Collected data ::

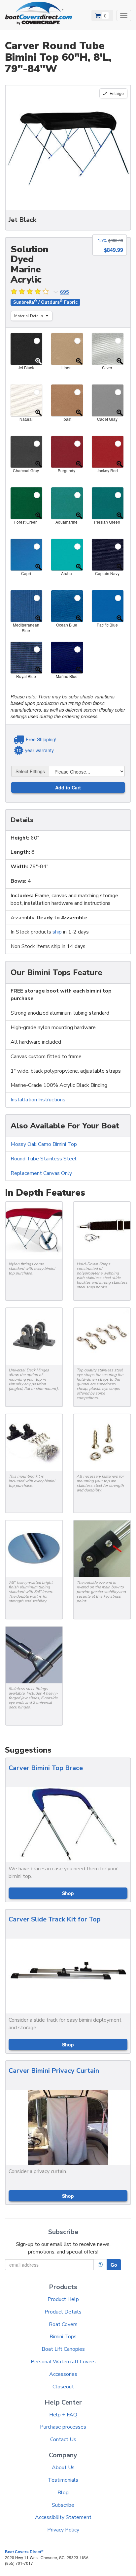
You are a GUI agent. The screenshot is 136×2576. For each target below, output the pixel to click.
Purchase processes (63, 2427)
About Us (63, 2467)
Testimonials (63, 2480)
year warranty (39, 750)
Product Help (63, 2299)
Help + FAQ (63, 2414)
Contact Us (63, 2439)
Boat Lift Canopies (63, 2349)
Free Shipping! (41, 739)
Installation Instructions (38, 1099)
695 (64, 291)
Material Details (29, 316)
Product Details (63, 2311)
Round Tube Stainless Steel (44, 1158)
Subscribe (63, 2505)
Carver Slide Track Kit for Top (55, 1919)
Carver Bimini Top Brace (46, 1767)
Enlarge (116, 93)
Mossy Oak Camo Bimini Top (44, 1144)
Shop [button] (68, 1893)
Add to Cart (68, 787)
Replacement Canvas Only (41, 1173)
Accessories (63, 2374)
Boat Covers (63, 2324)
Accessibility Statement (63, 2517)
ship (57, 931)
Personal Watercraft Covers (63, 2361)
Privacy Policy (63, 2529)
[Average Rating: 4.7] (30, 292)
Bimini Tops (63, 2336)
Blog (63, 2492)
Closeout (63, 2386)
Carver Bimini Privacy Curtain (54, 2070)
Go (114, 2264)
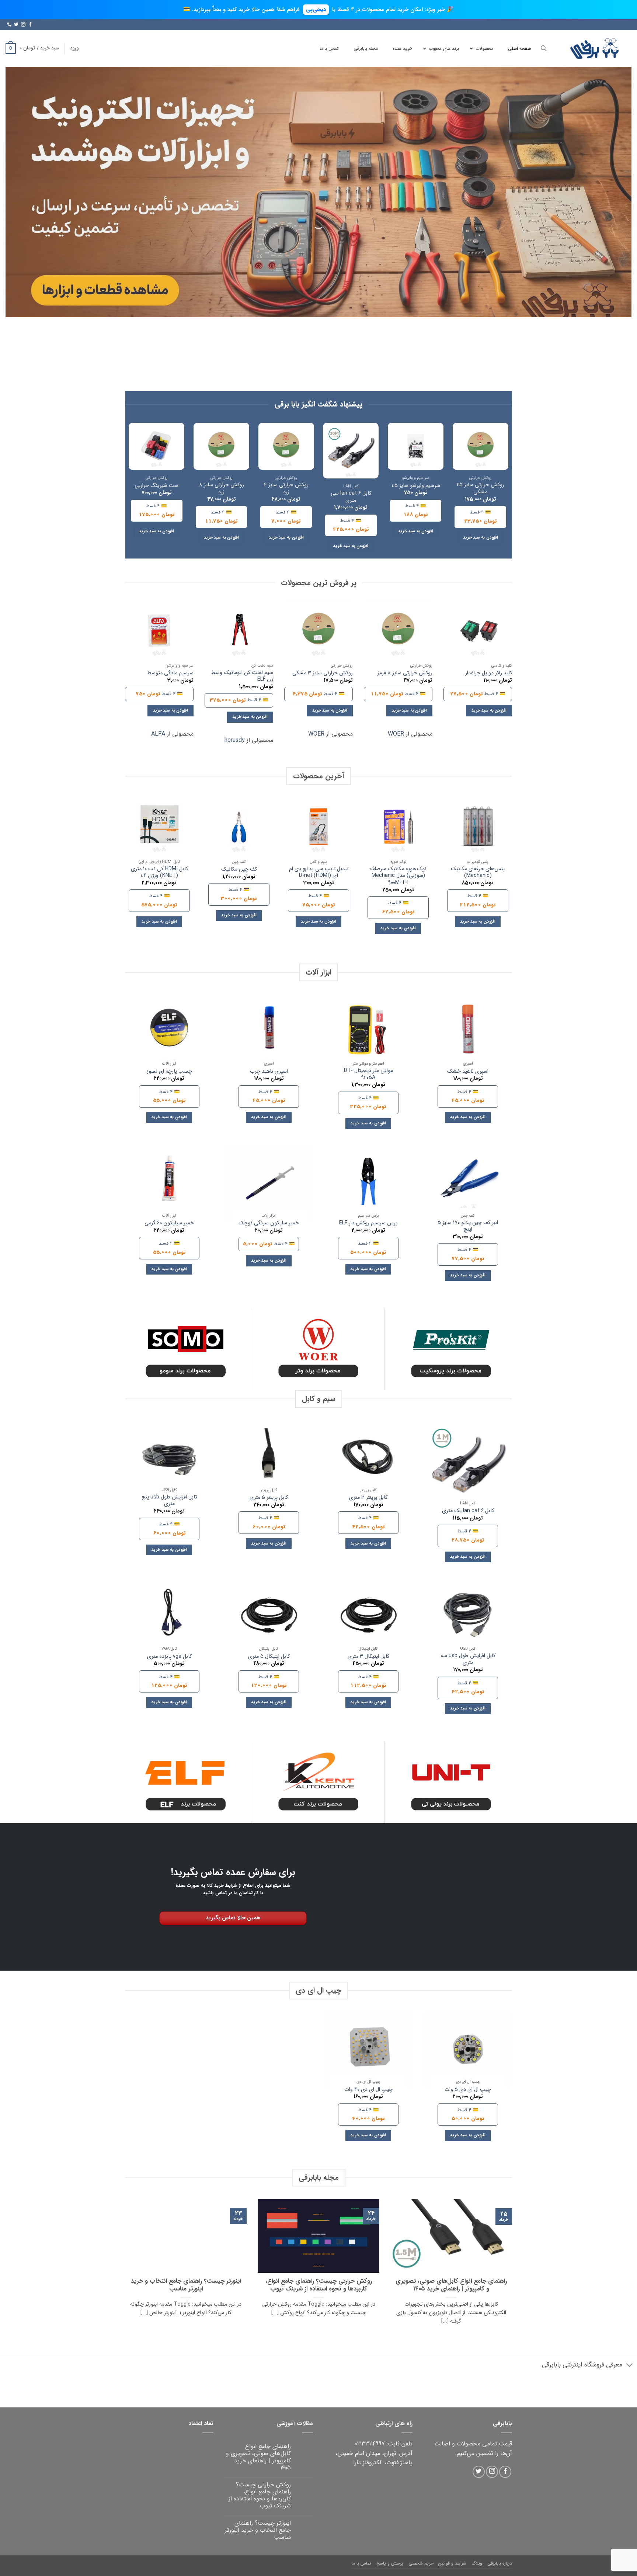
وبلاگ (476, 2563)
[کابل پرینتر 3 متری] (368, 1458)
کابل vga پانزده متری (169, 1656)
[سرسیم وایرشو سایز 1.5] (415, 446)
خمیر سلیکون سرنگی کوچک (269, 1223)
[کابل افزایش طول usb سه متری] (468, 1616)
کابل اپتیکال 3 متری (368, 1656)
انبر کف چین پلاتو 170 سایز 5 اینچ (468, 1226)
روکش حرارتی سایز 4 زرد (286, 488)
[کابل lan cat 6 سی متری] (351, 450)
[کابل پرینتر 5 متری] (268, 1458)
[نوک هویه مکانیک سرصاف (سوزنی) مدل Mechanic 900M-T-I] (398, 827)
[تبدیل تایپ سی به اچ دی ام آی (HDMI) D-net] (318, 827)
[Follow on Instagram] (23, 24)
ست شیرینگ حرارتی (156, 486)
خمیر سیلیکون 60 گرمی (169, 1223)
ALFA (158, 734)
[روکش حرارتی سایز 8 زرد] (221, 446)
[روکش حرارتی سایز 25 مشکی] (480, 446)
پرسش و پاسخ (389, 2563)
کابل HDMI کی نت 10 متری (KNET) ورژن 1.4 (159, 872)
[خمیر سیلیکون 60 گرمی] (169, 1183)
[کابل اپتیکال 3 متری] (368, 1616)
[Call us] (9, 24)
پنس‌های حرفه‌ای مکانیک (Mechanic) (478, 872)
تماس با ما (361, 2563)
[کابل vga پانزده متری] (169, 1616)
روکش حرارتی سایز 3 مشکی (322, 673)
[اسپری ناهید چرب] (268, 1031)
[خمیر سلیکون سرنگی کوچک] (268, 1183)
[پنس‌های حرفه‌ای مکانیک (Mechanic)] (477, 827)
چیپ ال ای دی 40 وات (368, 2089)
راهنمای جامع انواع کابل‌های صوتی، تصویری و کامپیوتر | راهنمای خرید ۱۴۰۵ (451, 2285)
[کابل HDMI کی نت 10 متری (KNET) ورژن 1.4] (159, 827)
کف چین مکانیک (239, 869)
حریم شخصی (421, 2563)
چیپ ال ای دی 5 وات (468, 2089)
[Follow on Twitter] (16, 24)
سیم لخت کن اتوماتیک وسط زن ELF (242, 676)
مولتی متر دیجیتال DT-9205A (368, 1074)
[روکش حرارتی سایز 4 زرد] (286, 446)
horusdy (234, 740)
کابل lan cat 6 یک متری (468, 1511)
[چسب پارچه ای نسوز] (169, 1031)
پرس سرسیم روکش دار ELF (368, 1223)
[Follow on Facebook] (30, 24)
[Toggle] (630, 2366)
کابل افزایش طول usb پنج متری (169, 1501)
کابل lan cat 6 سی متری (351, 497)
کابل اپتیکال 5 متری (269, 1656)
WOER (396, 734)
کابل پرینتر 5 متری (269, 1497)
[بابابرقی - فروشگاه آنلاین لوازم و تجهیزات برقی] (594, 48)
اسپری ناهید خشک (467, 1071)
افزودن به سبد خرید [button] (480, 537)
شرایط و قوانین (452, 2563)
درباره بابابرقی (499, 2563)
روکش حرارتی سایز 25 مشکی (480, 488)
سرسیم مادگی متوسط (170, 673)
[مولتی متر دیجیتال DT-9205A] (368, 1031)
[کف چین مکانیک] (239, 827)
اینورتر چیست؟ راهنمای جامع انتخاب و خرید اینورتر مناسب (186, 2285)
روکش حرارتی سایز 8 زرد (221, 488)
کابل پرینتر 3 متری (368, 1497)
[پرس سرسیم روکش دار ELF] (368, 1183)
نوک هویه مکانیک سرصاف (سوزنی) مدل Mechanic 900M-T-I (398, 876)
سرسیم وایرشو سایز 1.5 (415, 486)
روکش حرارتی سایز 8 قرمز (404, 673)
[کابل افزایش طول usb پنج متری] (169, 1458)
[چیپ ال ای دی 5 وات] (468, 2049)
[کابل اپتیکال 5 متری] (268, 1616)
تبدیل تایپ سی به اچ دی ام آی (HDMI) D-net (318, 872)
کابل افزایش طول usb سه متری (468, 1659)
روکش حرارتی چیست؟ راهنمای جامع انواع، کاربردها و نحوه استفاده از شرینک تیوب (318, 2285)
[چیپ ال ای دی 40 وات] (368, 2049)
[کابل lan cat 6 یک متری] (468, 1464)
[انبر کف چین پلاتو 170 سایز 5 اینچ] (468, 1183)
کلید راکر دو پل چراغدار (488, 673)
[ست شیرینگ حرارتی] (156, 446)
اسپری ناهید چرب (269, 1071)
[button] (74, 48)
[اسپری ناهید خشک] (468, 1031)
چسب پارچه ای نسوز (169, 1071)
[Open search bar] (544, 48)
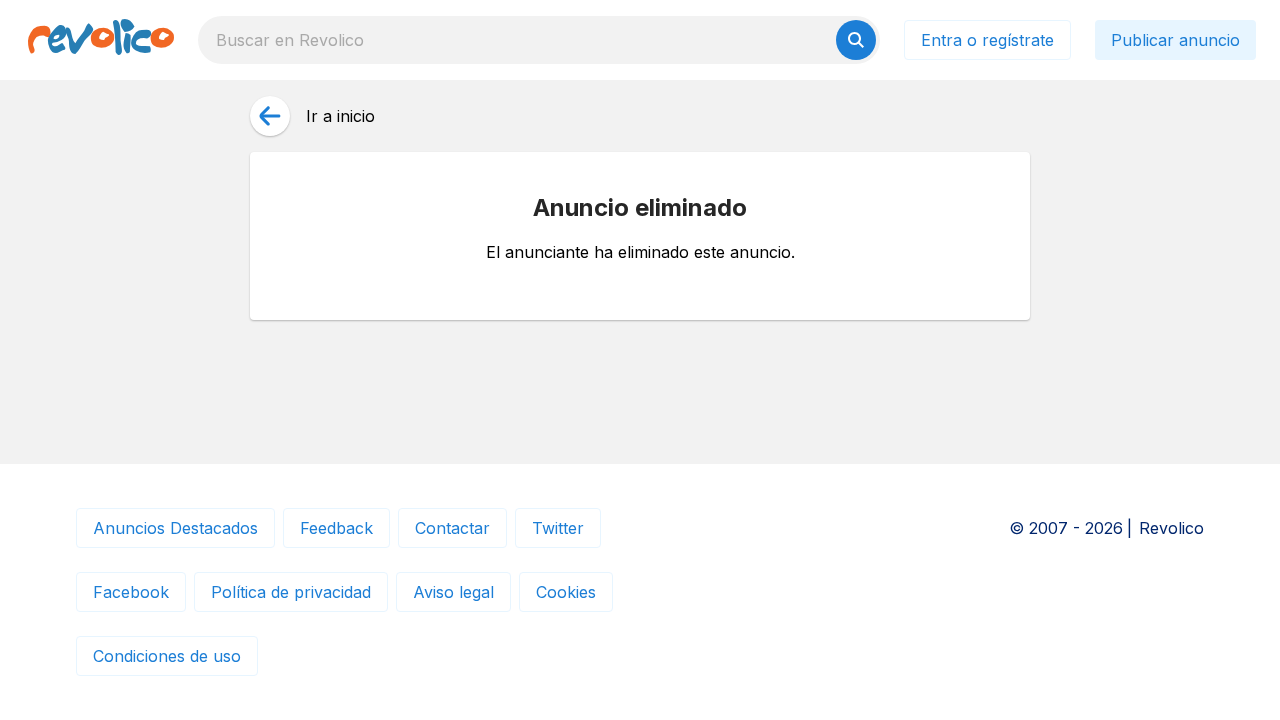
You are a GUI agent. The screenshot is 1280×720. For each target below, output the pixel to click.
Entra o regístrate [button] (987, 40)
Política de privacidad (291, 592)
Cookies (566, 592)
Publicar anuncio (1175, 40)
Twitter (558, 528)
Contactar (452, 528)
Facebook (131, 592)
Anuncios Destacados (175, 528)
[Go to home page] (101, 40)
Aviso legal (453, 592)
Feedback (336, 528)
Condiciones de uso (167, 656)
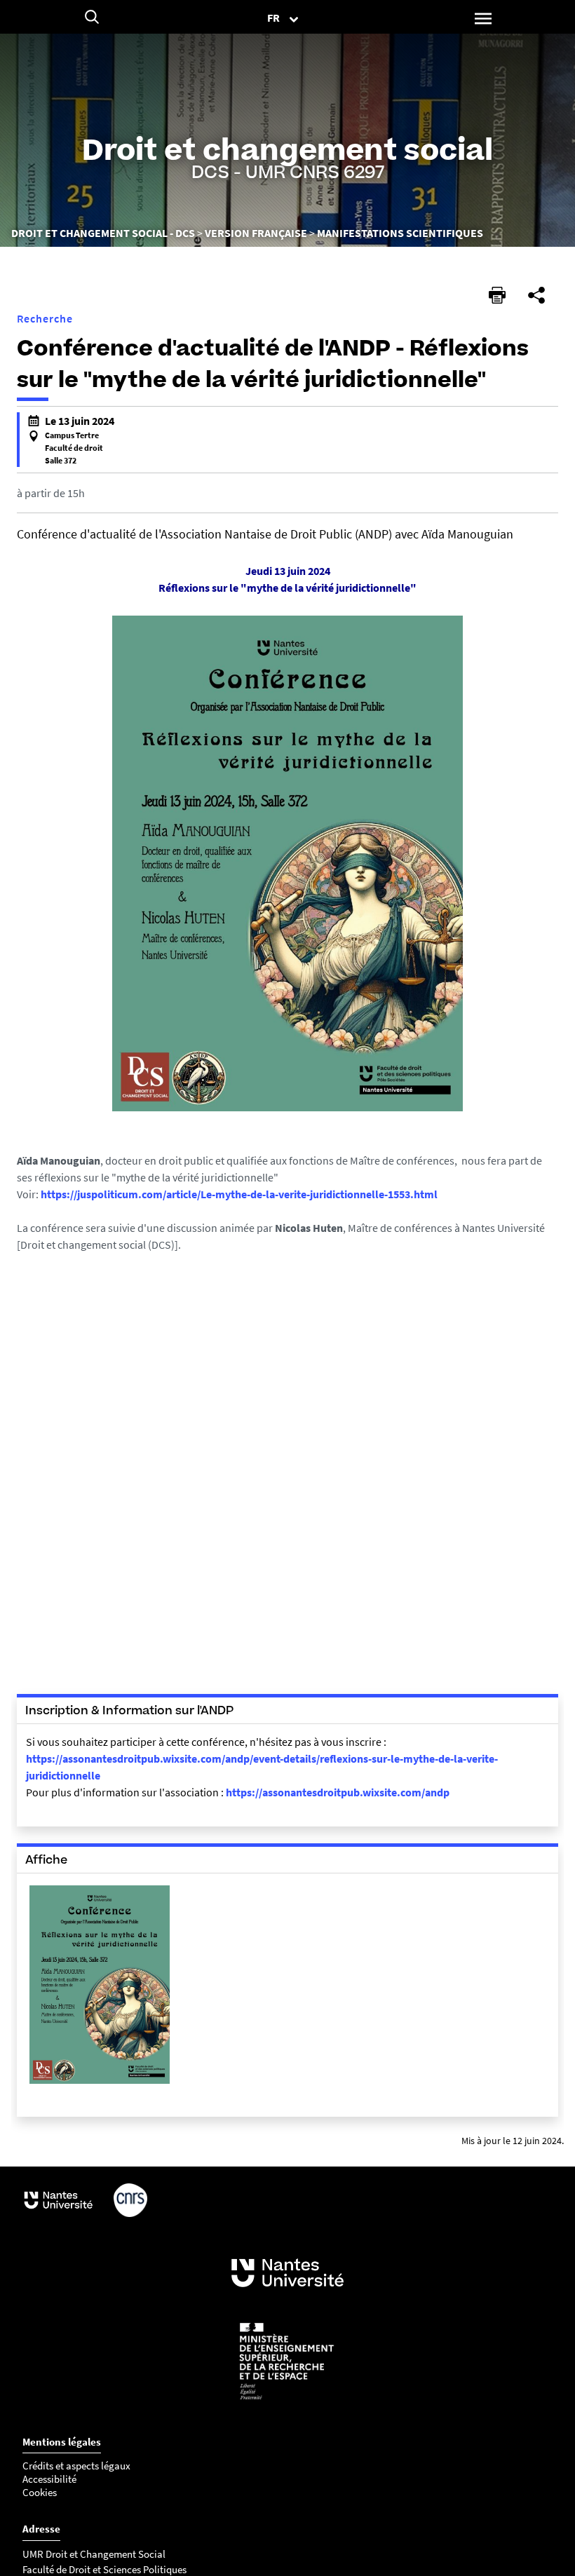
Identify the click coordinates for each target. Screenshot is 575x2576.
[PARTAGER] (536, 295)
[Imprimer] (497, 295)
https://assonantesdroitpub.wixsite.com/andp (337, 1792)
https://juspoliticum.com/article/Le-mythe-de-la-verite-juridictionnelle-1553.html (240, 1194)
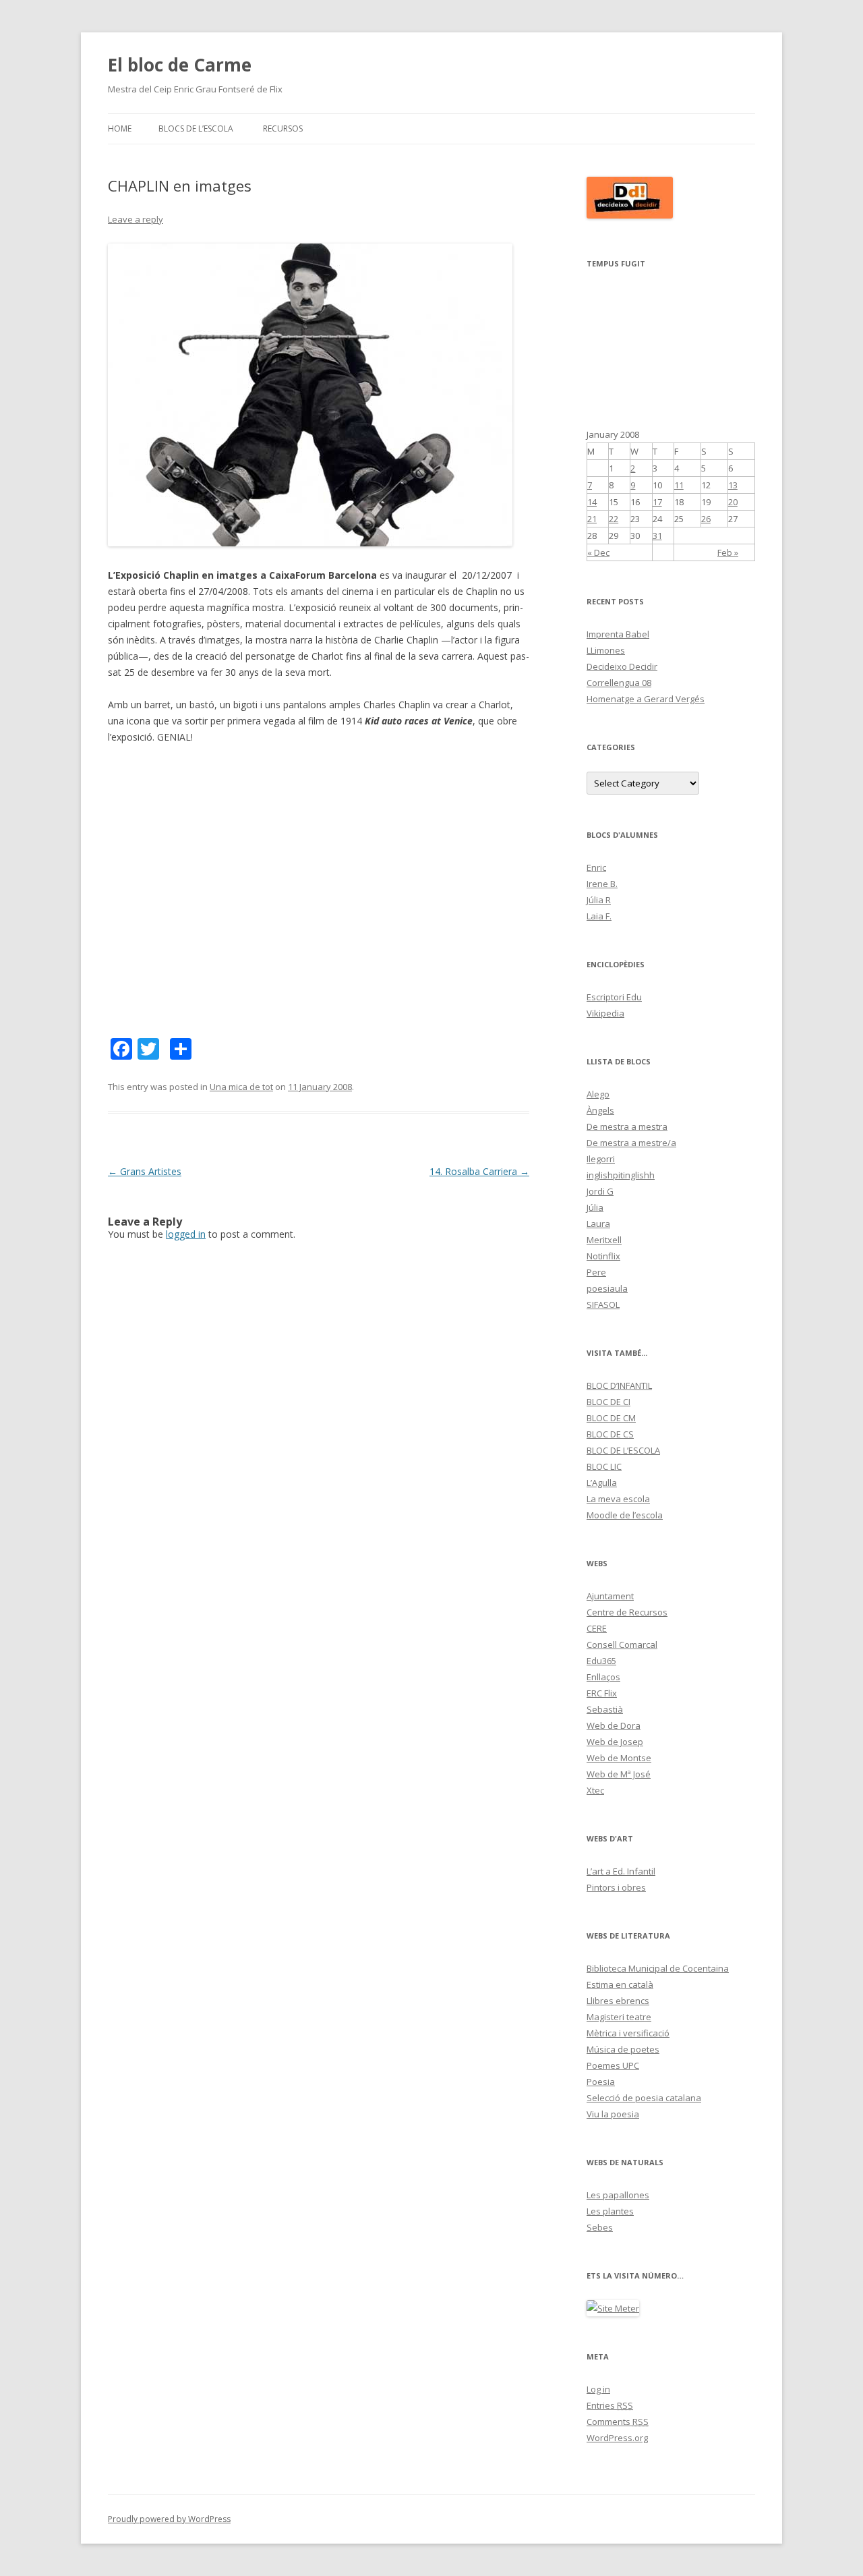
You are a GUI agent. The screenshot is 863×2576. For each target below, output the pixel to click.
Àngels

WHAT YOU ARE ASKED TO DO :: The entries above hold a line with "Mossy Oak Camo Bimini Top (44, 1144)" and a later line with "Privacy Policy (63, 2529)". Write out exactly those lines and all lines between, nothing more.

ANSWER SPACE ::
Mossy Oak Camo Bimini Top (44, 1144)
Shop [button] (68, 1893)
Add to Cart (68, 787)
Replacement Canvas Only (41, 1173)
Accessories (63, 2374)
Boat Covers (63, 2324)
Accessibility Statement (63, 2517)
ship (57, 931)
Personal Watercraft Covers (63, 2361)
Privacy Policy (63, 2529)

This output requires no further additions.